One question: How do you come crawling back into dirt after months of affluence?
Your mother swore she would not return. Never. So she became a street light, heavily bright by night, and sleepily unadorned by day. Your mother became a woman who pleasured other women’s men. With the money in her account from her time with Alhaji, she got herself a small apartment in town. This you stayed in and waited while she slept by day. And at night when she morphed into a streetlight, you began your own dreams.
You, sweet sixteen, with breasts as round as sweet oranges. You, flower-pretty, a carbon copy of your mother. You swore you would not be her, but would go out and, like your name Imole, be a light unto the world. You would be an actress or a singer or a writer. You would have fame and money so much that even a wave of your hand will rain money. You would bring your father back, make him become the man he had always wanted to be. You would fix your mother too, seal up the hunger in her belly with enough money and she would have all the things she wanted. You would be a light.
That was what your mother called him the day she brought him home. This is Sir, she said simply. You thought she meant Sa as in Samuel but she said no, Sir as in Yes Sir.
Sir had legs as thick as tubers of yam. On his chest and up his neck was hair so dense, you could make wigs out of it. Sir enrolled you in college, paid your school fees and bought you underwear and earrings that brought out the glow in your eyes. Sir called you Delight and when you complained, he said that Light, which was the English form of your name was still there. You liked Sir. At least you thought you did, until the day your mother told you while Sir was out that Erm, she needed a car and Sir had promised to buy it for her, but … but he wanted something else in exchange.
Of course, you would not do it, you said to her and walked away, angry. But your mother, wanter of things beyond her capacity, never take no for answer. You ought to know this.
It happened while you slept. Your mother herself ground the tablets and poured them in your soup. And when you woke up to the sharp pain between your legs, dried semen on your thighs, you felt your light begin to dim, to fade.

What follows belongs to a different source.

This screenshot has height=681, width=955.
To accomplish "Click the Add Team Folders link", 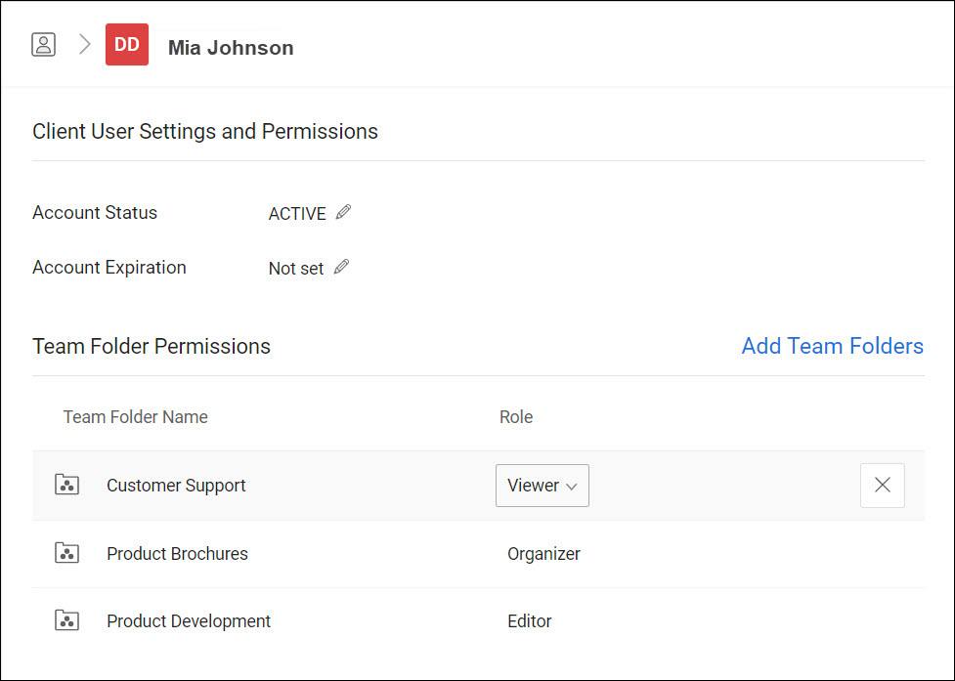I will pos(832,346).
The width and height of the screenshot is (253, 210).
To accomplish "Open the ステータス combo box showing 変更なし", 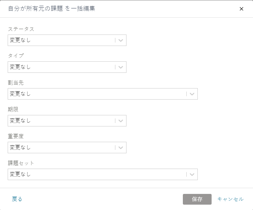I will 67,40.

Your mother got the car and you, a pregnancy. All of a sudden, the car didn’t seem to matter anymore. Your mother wept and tore at her braids and said, “Yeh! Temi baje.”

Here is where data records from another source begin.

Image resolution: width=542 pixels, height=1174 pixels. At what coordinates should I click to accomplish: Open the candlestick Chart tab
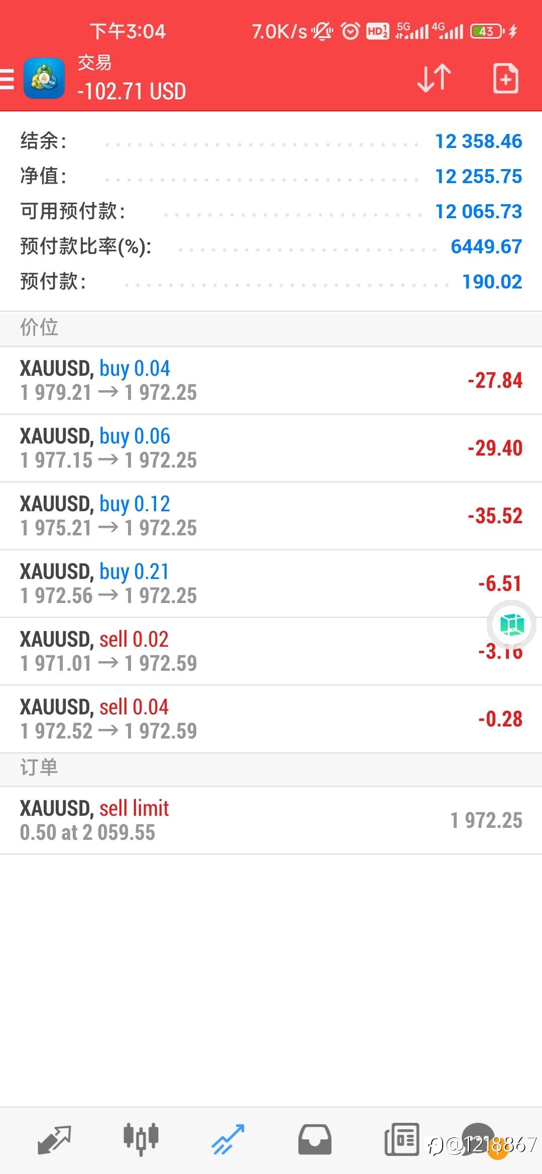[x=141, y=1140]
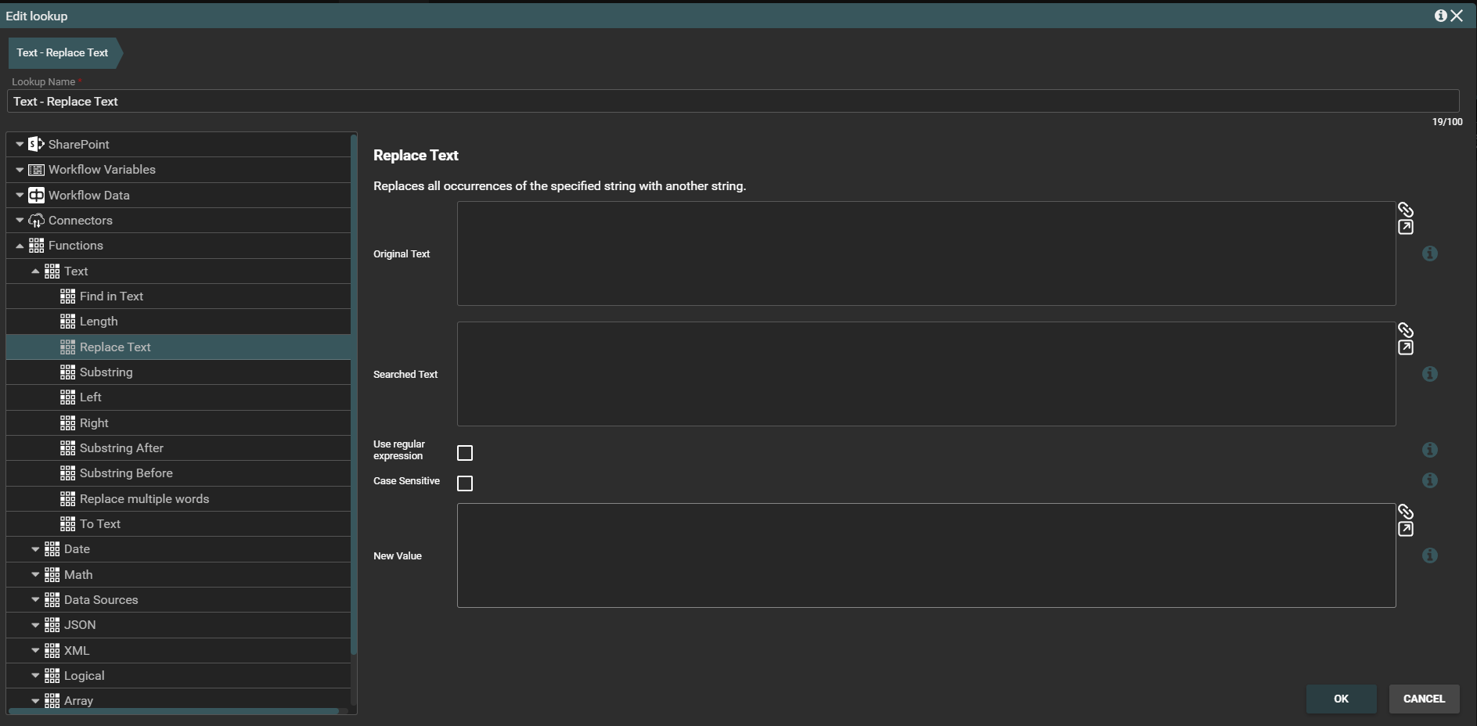
Task: Expand the Date functions group
Action: click(x=35, y=549)
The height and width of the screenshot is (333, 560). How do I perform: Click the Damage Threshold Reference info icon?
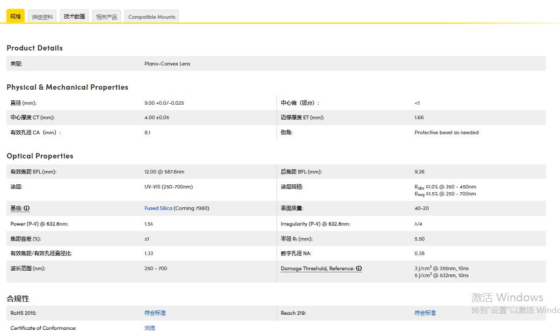coord(359,269)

You wanted to stab her with a kitchen knife until your fingers were sticky with her blood.
Afterwards, Sir came and said he was sorry, that perhaps the condom tore or something. Your mother screamed, a scream that died when Sir wrote her a cheque. Minutes of whispered discussion passed, and then, Sir said he would be back. Your mother cuddled the cheque. You waited. One hour later, Sir returned with another man.
He smelled like stale bread, this man. He pulled down your eyelids and gave you a multicolored selection of drugs that looked like sweets. You swallowed, and while you were resting, lumpy blood ran down your legs. Pain shot up your belly and you screamed. Your mother herself drove you to the hospital, where it was said that Sir’s man gave you an overdose of the wrong drugs and these drugs would begin to corrode your womb. They would try their best, they said, but if only you’d not taken those drugs, perhaps things might not be complicated.

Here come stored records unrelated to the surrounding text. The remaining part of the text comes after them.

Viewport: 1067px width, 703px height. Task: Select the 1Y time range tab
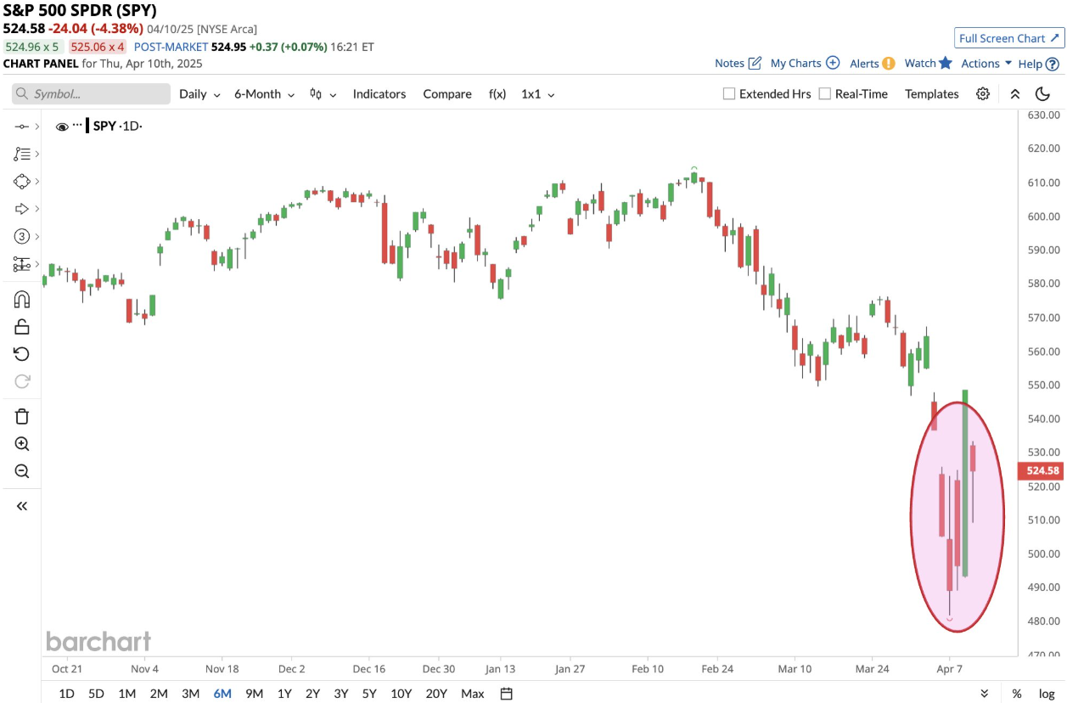(284, 694)
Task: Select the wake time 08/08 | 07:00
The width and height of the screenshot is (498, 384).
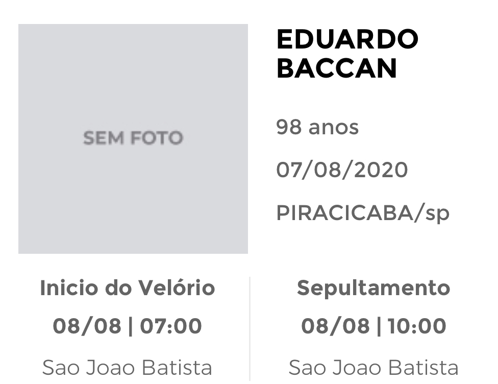Action: [127, 326]
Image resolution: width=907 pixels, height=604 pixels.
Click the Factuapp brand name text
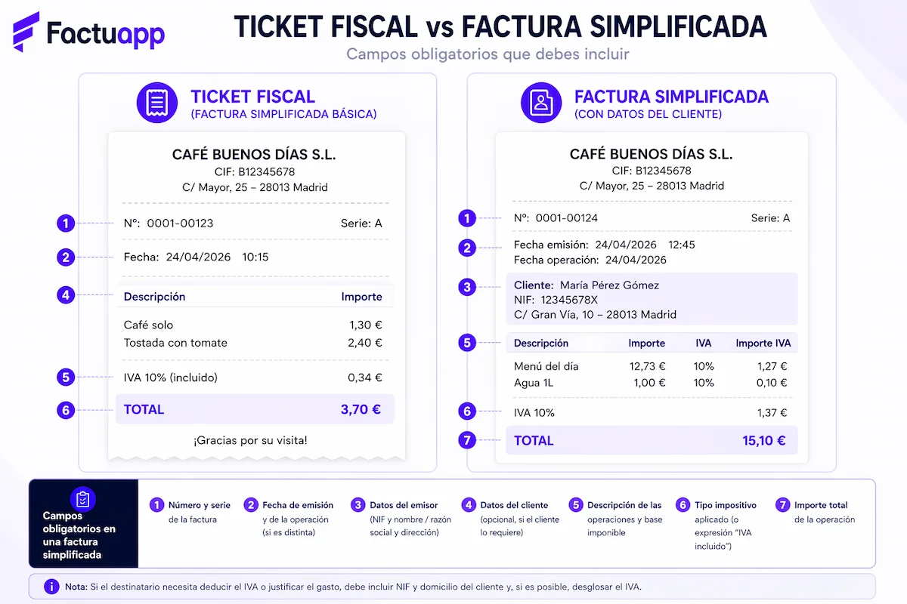[x=105, y=33]
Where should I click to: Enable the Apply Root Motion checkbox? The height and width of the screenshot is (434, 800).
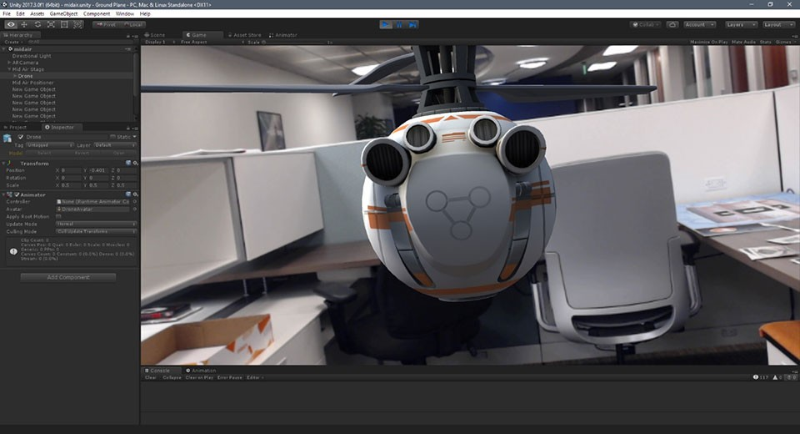[x=58, y=217]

A medical way to say: begin to make funeral arrangements.
You lie on a mat in your mother’s house now, your belly too sore to hold anything down. Your dreams are slipping away. You are your own light, but in the harshness of your pains, the world is too dark to see anything. Beside you is your mother, you know that. Your mother, belle of the ball, root of your calamity. “You will be fine, my baby,” she says. You know you won’t. She has called your father, the same man she once swore she would never go back to. Your father will come rushing in thirty-eight minutes from now, eleven minutes and two seconds after you are dead. Your father will not meet any light. He will, instead, meet nothing but darkness.